Global warming can be associated with ocean deoxygenation due to changes in the solubility of oxygen, changes in ocean circulation, but may also lead to the same result indirectly, by impacting marine life. High oceanic nutrient availability in warming worlds can sustain high rates of plankton production in the surface ocean, which leads to increased ocean deoxygenation at depths where this organic material is oxidised.

Oceanic Anoxic Events provide an extreme case study for the complex interplay between global warming and changes in ocean environments and are used by scientists to assess how these processes interact. By carefully analysing marine sediments from such a period of warming about 94 million years ago, the scientists reveal major changes in ocean chemistry associated with this event. These marine sediments, now present as the white chalk cliffs in southern England and limestones from mountains in southern Italy and southern Mexico, provide an archive for geochemical information as they are largely made up of calcifying organisms that lived in the ocean during this time. The researchers used new analytical techniques to analyse the zinc-isotope composition of these rocks.

Zinc is essential to marine life and taken up by plankton in the surface ocean, but its cycling in the ocean is also strongly controlled by the availability of oxygen in the ocean. By analysing the zinc-isotope composition of rocks from the same age, but different locations, the researchers show that the global ocean zinc cycle experienced dramatic change during periods of global warming and cooling. These changes in the zinc cycle were largely controlled by intervals of ocean (de)oxygenation as a result of global climate change and were likely also impacted by extensive volcanism during this time.

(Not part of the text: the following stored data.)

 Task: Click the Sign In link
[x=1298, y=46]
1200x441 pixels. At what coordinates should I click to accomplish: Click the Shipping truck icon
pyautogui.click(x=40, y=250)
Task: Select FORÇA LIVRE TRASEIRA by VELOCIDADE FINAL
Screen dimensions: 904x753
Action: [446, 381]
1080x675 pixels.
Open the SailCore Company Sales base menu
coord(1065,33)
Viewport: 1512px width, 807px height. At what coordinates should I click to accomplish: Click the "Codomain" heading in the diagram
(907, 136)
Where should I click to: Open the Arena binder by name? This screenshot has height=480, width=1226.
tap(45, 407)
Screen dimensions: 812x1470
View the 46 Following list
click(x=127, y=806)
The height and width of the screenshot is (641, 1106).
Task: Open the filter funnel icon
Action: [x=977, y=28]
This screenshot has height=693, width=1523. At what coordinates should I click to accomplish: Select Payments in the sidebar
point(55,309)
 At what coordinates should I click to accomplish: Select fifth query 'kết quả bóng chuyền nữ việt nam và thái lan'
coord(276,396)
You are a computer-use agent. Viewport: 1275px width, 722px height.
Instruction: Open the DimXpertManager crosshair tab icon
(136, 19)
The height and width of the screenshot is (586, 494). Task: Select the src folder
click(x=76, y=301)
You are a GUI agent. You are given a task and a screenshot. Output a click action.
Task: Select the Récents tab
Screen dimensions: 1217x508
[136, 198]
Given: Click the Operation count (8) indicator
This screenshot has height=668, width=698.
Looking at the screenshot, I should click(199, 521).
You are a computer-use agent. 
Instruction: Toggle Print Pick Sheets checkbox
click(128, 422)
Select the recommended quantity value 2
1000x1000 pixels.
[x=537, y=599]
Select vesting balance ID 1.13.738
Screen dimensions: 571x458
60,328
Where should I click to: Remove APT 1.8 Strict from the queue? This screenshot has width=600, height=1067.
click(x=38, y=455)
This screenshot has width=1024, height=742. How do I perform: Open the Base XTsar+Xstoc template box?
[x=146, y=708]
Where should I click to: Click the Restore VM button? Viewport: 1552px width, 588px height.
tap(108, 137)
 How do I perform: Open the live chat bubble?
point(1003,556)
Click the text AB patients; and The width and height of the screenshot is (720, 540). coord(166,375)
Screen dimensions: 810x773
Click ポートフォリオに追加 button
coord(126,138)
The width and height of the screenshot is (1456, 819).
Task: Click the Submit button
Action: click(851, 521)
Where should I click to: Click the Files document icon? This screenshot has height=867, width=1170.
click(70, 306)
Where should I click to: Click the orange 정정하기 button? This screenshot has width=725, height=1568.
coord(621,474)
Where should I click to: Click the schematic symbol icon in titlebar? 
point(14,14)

Such environmental perturbations have an impact on marine organisms and have led to the extinction of several species during the studied interval. The availability of (micro)nutrients, like zinc, has previously been suggested to have had an impact on blooms and extinctions of marine organisms during this time. The new study provides direct geochemical evidence of changes in the (micro)nutrient cycles that supports this view.

This is the first study to show coeval changes in the zinc-isotope composition of marine sediments from different locations, which implies that this relatively new tool may also be useful to reconstruct global environmental change during other periods in Earth’s history.

Paper: Isotopic evidence for changes in the zinc cycle during Oceanic Anoxic Event 2 (Late Cretaceous), by Tim C. Sweere, Alexander J. Dickson, Hugh C. Jenkyns, Don Porcelli, Maya Elrick, Sander H.J.M. van den Boorn and Gideon M. Henderson was published in Geology. DOI:doi.org/10.1130/G40226.1

Image: The Raia del Pedale section, used in this study of zinc-isotope stratigraphy, is exposed along the road-cut through the mountain in the foreground.  Campania, Italy.